One of the key requirements for creating life, it seems, is the presence of a liquid. In order for life to begin, large, complex molecules have to be given the chance to mix around and interact with each other. If everything is frozen solid in ice, there's not much mixing to be had. If there's nothing but gas around, the molecules don't have much time to hang on to each other as they blow past each other in the air.

But liquid is just right for those kinds of interactions. In a liquid, molecules can mix, interact with each other, maybe even form longer, more complicated chains. With enough time and the right circumstances, the molecules may even learn to replicate themselves from smaller bits and pieces floating around in the muck. Let sit for a few million years, and lo and behold, you get DNA, or something similar.

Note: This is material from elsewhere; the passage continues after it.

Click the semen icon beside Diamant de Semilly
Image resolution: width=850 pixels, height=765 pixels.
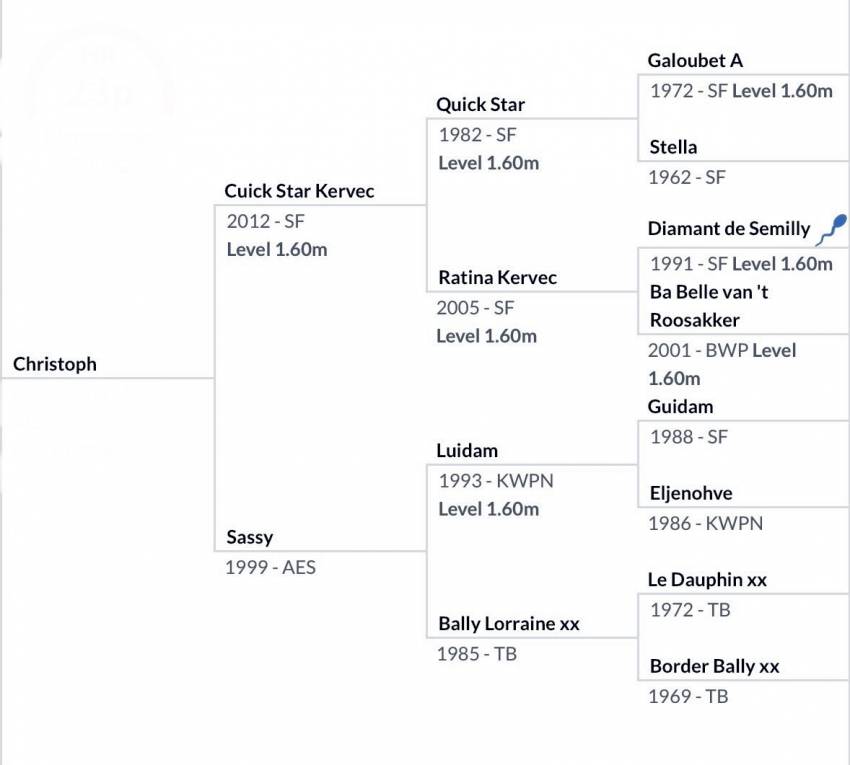[833, 229]
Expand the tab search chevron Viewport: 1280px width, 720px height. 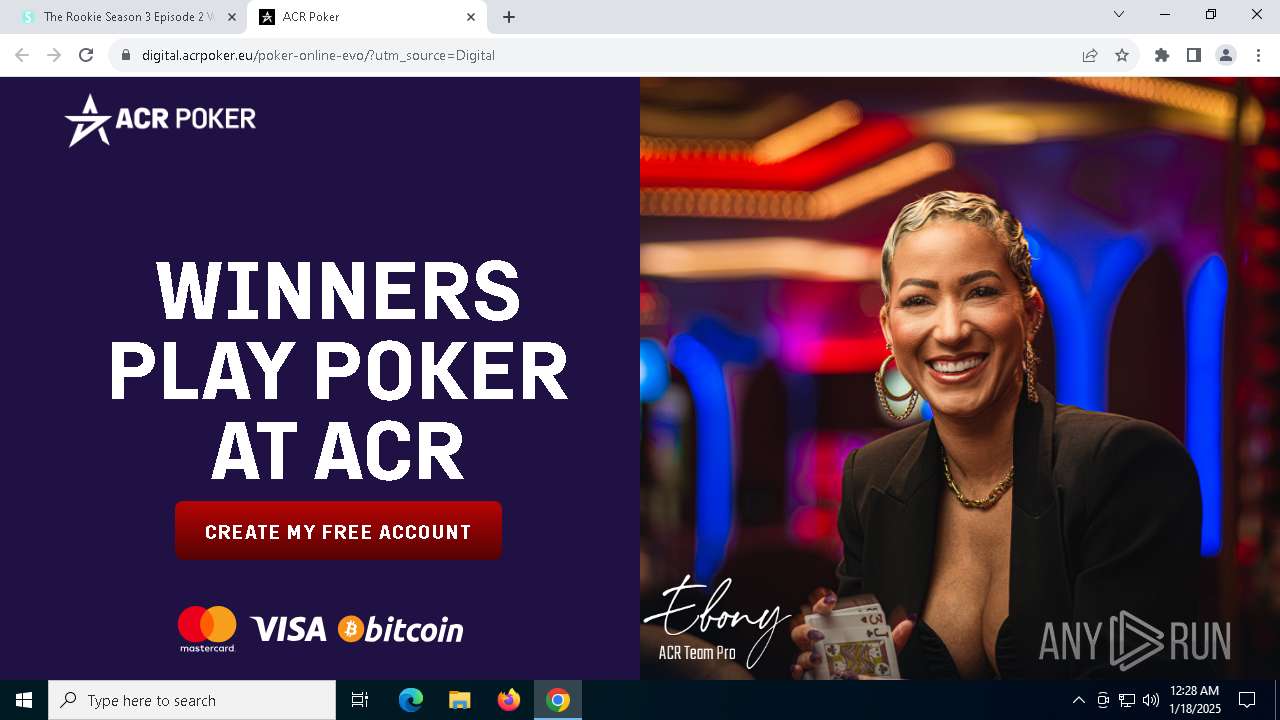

Life has begun.

Now, Titan is way, way too cold for liquid water to exist (at those temperatures, water is about as solid and dense as granite). But here's where the super-cold temperature may actually prove to be an advantage.

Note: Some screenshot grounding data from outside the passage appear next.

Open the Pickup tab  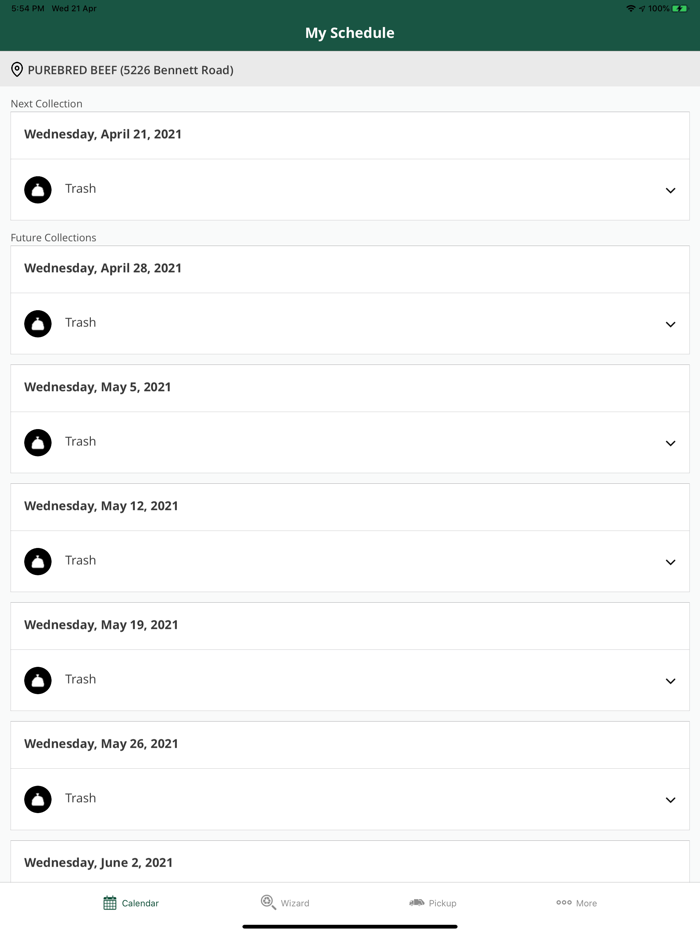(x=432, y=903)
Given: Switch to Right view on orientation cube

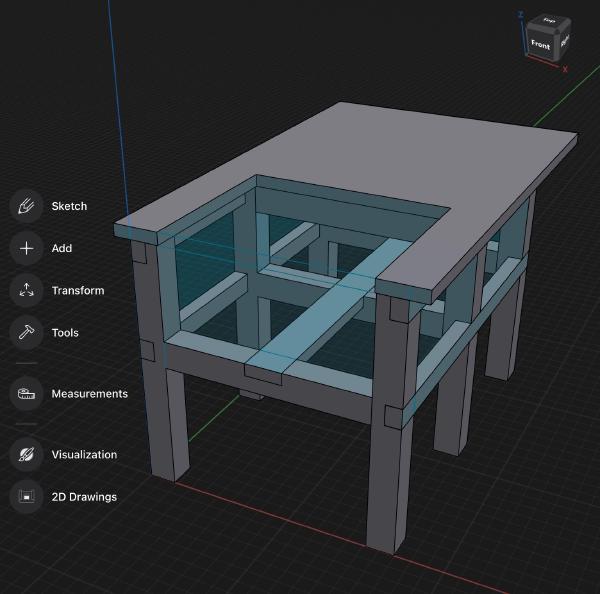Looking at the screenshot, I should [x=564, y=41].
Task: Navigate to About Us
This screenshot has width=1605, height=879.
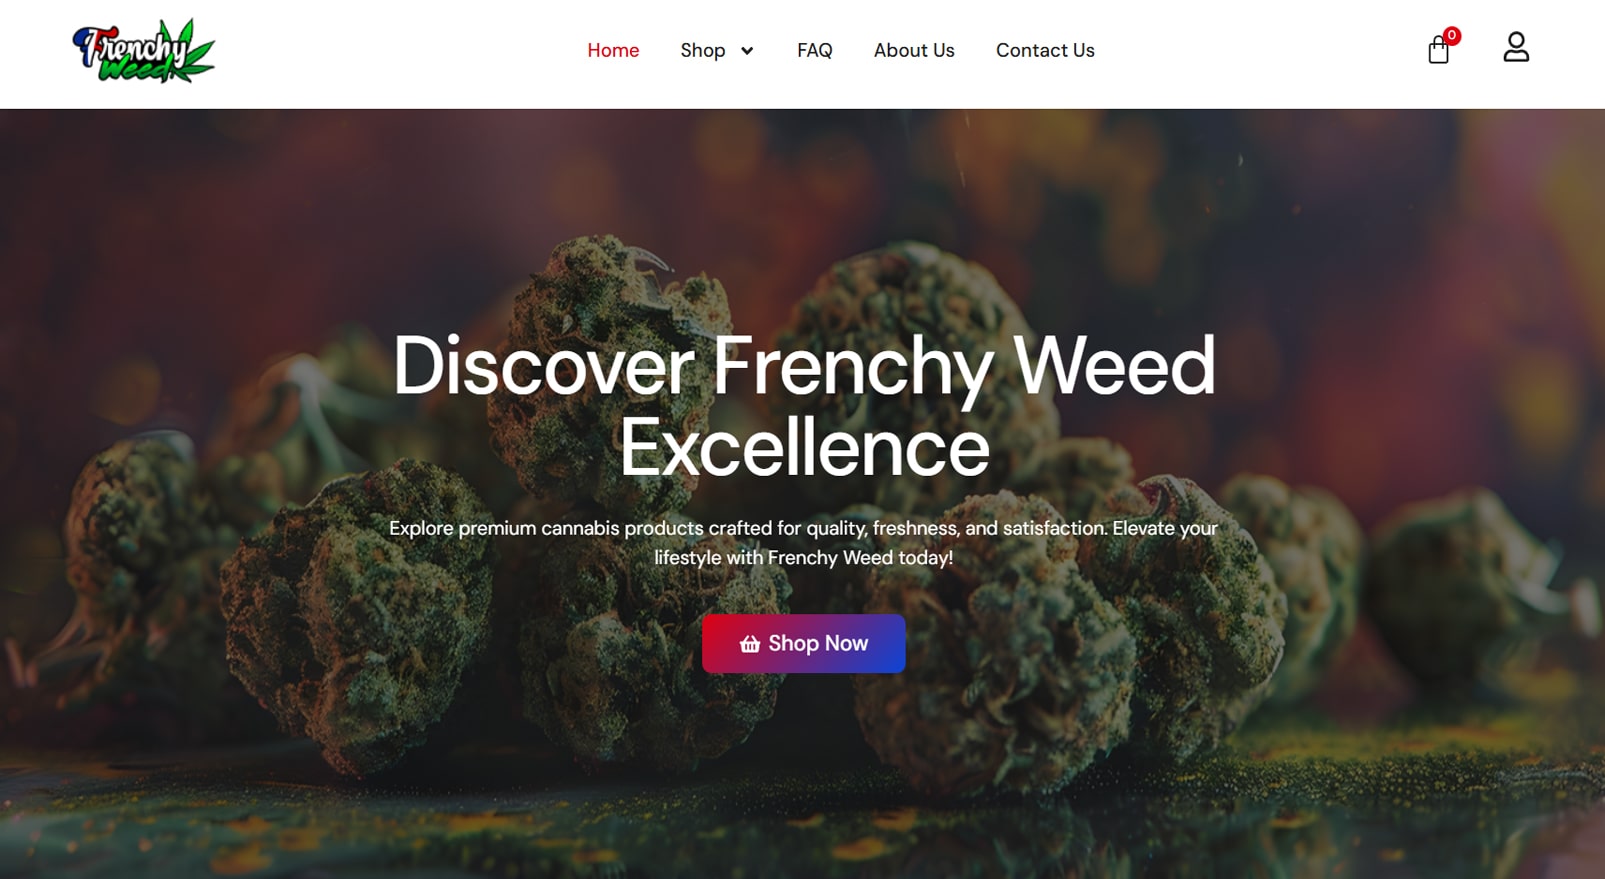Action: pos(914,50)
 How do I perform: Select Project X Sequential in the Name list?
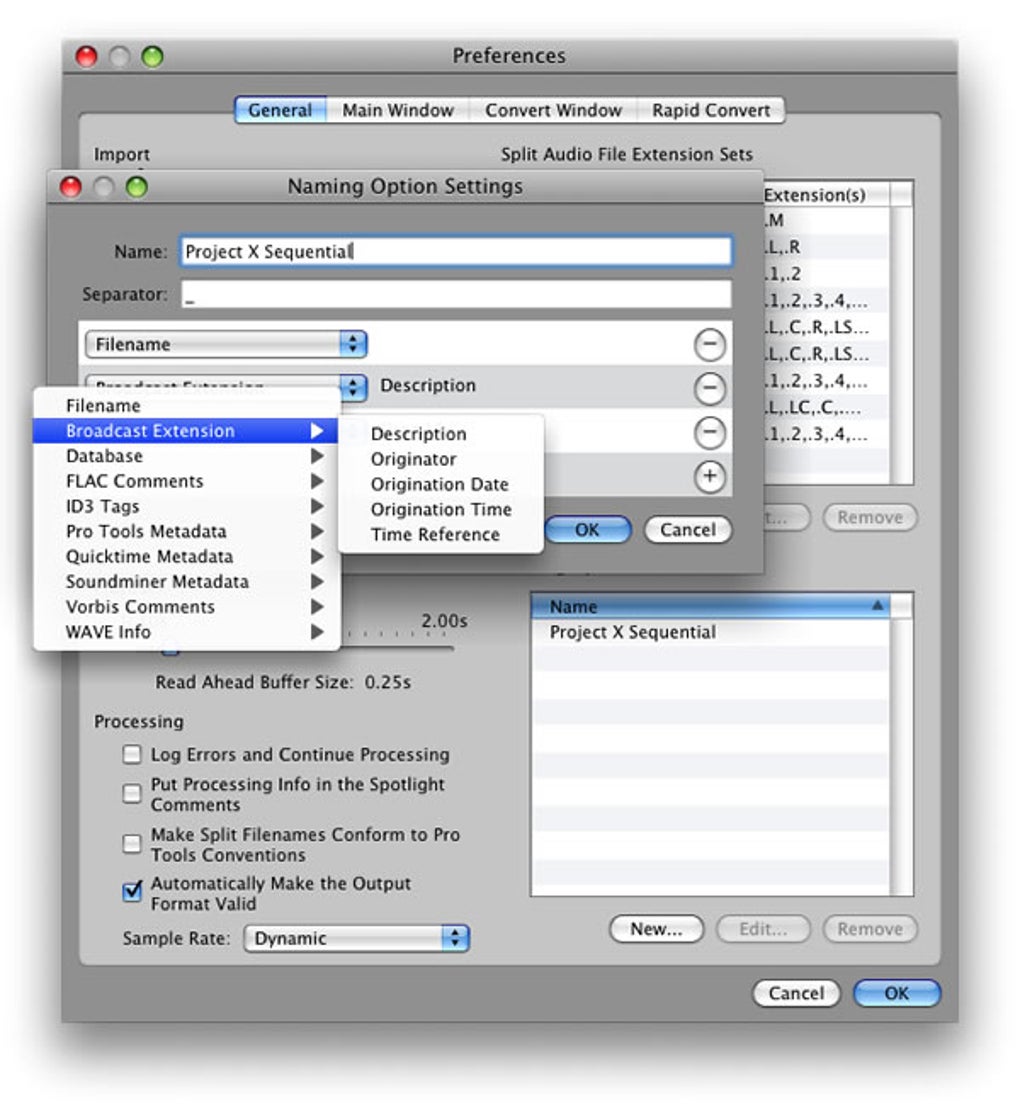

Given very low temperatures and high air-pressure, methane and ethane can exist in liquid form. Liquid methane, especially, has a lot of the same chemical properties as water, and may provide a similar environment for life to take hold. Recent observations suggest that conditions may not be quite right for liquid methane to exist on Titan's surface, but liquid ethane with dissolved methane in it is still a strong possibility. And that may just do the trick.

Still, scientists have found out that defining exactly where life begins is far more tricky than they first thought. We know of lots of complicated molecules, some of which can even replicate themselves, but we wouldn't call them alive. But somehow, life arose from them. Where is the cut-off, and would we even recognize the very first beginnings of life if we saw them on Titan, or another world?

It's an interesting question, and one that as led NASA to give the exploration of Titan a high priority. In 1997, NASA launched the Cassini spacecraft to explore Saturn, as well as its mysterious rings and moons. It's taken quite a while to get out there, but 2004, the probe will arrive at its destination and begin a many-year survey of the Saturn system. One of the most exciting aspects of the mission will doubtlessly be the release of the Huygens probe, a miniature laboratory that will be dropped from Cassini and sent down to plunge through Titan's hazy clouds. On its descent, for a mere three hours, the probe is scheduled to analyze Titan's chemistry, sniffing and tasting the various cloud layers before it touches down (on a cold dead surface? Sinking into liquid ethane oceans?) and ends its mission.

We're expecting a view not only of a distant, exotic world, but a glimpse back in time to what we may have looked like billions of years ago.